• Work order
Your response should consist of the records below, repeated exactly.

• Input for this task
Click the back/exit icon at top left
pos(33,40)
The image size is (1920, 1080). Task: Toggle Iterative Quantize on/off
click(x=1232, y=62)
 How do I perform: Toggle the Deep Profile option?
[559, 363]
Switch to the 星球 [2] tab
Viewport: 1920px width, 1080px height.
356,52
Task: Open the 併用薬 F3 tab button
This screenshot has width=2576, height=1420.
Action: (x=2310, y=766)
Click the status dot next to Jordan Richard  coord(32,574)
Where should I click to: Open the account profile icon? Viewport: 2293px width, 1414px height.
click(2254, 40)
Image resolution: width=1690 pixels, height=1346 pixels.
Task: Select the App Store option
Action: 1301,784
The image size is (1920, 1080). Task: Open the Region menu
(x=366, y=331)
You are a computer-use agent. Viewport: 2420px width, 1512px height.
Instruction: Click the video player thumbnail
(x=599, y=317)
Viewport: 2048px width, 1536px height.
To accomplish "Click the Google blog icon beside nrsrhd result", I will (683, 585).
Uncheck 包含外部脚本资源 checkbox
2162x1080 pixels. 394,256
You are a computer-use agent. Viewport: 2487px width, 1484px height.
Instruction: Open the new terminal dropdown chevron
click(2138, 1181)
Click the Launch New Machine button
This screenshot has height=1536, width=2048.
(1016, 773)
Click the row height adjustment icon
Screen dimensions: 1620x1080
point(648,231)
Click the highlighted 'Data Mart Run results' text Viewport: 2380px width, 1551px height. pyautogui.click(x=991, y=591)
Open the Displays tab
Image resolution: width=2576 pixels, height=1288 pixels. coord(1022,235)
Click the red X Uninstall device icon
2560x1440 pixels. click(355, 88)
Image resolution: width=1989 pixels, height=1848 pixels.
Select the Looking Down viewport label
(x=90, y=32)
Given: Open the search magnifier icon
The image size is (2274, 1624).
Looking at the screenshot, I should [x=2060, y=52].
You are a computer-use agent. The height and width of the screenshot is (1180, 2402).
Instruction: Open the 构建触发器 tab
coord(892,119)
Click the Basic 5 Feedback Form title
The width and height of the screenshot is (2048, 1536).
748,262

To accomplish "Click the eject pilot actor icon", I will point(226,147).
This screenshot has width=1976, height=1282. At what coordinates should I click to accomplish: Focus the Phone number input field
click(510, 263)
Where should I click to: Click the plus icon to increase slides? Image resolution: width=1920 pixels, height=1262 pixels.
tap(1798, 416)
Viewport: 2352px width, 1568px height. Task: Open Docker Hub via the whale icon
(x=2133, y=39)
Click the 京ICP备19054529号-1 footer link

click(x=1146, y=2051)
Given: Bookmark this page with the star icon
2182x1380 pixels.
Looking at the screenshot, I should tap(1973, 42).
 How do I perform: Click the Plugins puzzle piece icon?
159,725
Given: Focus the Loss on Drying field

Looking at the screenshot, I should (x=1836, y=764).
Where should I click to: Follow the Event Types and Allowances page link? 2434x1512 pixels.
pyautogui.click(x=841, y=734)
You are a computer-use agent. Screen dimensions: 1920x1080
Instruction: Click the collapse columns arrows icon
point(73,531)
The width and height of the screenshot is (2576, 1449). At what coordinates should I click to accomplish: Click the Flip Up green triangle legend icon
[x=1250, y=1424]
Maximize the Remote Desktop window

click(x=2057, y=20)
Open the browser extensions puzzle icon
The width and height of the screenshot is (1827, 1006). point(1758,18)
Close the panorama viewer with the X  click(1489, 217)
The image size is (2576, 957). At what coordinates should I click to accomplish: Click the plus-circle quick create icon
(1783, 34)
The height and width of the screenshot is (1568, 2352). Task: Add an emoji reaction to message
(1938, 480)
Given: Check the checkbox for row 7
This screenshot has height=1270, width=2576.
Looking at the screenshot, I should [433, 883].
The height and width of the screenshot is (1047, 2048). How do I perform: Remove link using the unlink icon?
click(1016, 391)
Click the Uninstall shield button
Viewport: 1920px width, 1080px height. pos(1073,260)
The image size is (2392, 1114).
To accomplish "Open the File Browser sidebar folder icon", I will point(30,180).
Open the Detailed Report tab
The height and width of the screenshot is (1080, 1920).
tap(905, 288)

• Solved exercise
Click the back/exit icon at top left
pos(33,40)
The image size is (1920, 1080). Task: Toggle Iterative Quantize on/off
click(x=1232, y=62)
 How do I perform: Toggle the Deep Profile option?
[559, 363]
Switch to the 星球 [2] tab
Viewport: 1920px width, 1080px height.
356,52
Task: Open the 併用薬 F3 tab button
This screenshot has width=2576, height=1420.
Action: (x=2310, y=766)
Click the status dot next to Jordan Richard  coord(32,574)
Where should I click to: Open the account profile icon? Viewport: 2293px width, 1414px height.
click(2254, 40)
Image resolution: width=1690 pixels, height=1346 pixels.
Task: Select the App Store option
Action: 1301,784
The image size is (1920, 1080). Task: Open the Region menu
(x=366, y=331)
You are a computer-use agent. Viewport: 2420px width, 1512px height.
Instruction: Click the video player thumbnail
(x=599, y=317)
Viewport: 2048px width, 1536px height.
To accomplish "Click the Google blog icon beside nrsrhd result", I will (683, 585).
Uncheck 包含外部脚本资源 checkbox
2162x1080 pixels. 394,256
You are a computer-use agent. Viewport: 2487px width, 1484px height.
Instruction: Open the new terminal dropdown chevron
click(2138, 1181)
Click the Launch New Machine button
This screenshot has height=1536, width=2048.
(1016, 773)
Click the row height adjustment icon
Screen dimensions: 1620x1080
point(648,231)
Click the highlighted 'Data Mart Run results' text Viewport: 2380px width, 1551px height. pyautogui.click(x=991, y=591)
Open the Displays tab
Image resolution: width=2576 pixels, height=1288 pixels. coord(1022,235)
Click the red X Uninstall device icon
2560x1440 pixels. click(355, 88)
Image resolution: width=1989 pixels, height=1848 pixels.
Select the Looking Down viewport label
(x=90, y=32)
Given: Open the search magnifier icon
The image size is (2274, 1624).
Looking at the screenshot, I should [x=2060, y=52].
You are a computer-use agent. The height and width of the screenshot is (1180, 2402).
Instruction: Open the 构建触发器 tab
coord(892,119)
Click the Basic 5 Feedback Form title
The width and height of the screenshot is (2048, 1536).
748,262

To accomplish "Click the eject pilot actor icon", I will point(226,147).
This screenshot has width=1976, height=1282. At what coordinates should I click to accomplish: Focus the Phone number input field
click(510, 263)
Where should I click to: Click the plus icon to increase slides? Image resolution: width=1920 pixels, height=1262 pixels.
tap(1798, 416)
Viewport: 2352px width, 1568px height. Task: Open Docker Hub via the whale icon
(x=2133, y=39)
Click the 京ICP备19054529号-1 footer link

click(x=1146, y=2051)
Given: Bookmark this page with the star icon
2182x1380 pixels.
Looking at the screenshot, I should tap(1973, 42).
 How do I perform: Click the Plugins puzzle piece icon?
159,725
Given: Focus the Loss on Drying field

Looking at the screenshot, I should (x=1836, y=764).
Where should I click to: Follow the Event Types and Allowances page link? 2434x1512 pixels.
pyautogui.click(x=841, y=734)
You are a computer-use agent. Screen dimensions: 1920x1080
Instruction: Click the collapse columns arrows icon
point(73,531)
The width and height of the screenshot is (2576, 1449). At what coordinates should I click to accomplish: Click the Flip Up green triangle legend icon
[x=1250, y=1424]
Maximize the Remote Desktop window

click(x=2057, y=20)
Open the browser extensions puzzle icon
The width and height of the screenshot is (1827, 1006). point(1758,18)
Close the panorama viewer with the X  click(1489, 217)
The image size is (2576, 957). At what coordinates should I click to accomplish: Click the plus-circle quick create icon
(1783, 34)
The height and width of the screenshot is (1568, 2352). Task: Add an emoji reaction to message
(1938, 480)
Given: Check the checkbox for row 7
This screenshot has height=1270, width=2576.
Looking at the screenshot, I should [433, 883].
The height and width of the screenshot is (1047, 2048). How do I perform: Remove link using the unlink icon?
click(1016, 391)
Click the Uninstall shield button
Viewport: 1920px width, 1080px height. pos(1073,260)
The image size is (2392, 1114).
To accomplish "Open the File Browser sidebar folder icon", I will point(30,180).
Open the Detailed Report tab
The height and width of the screenshot is (1080, 1920).
tap(905, 288)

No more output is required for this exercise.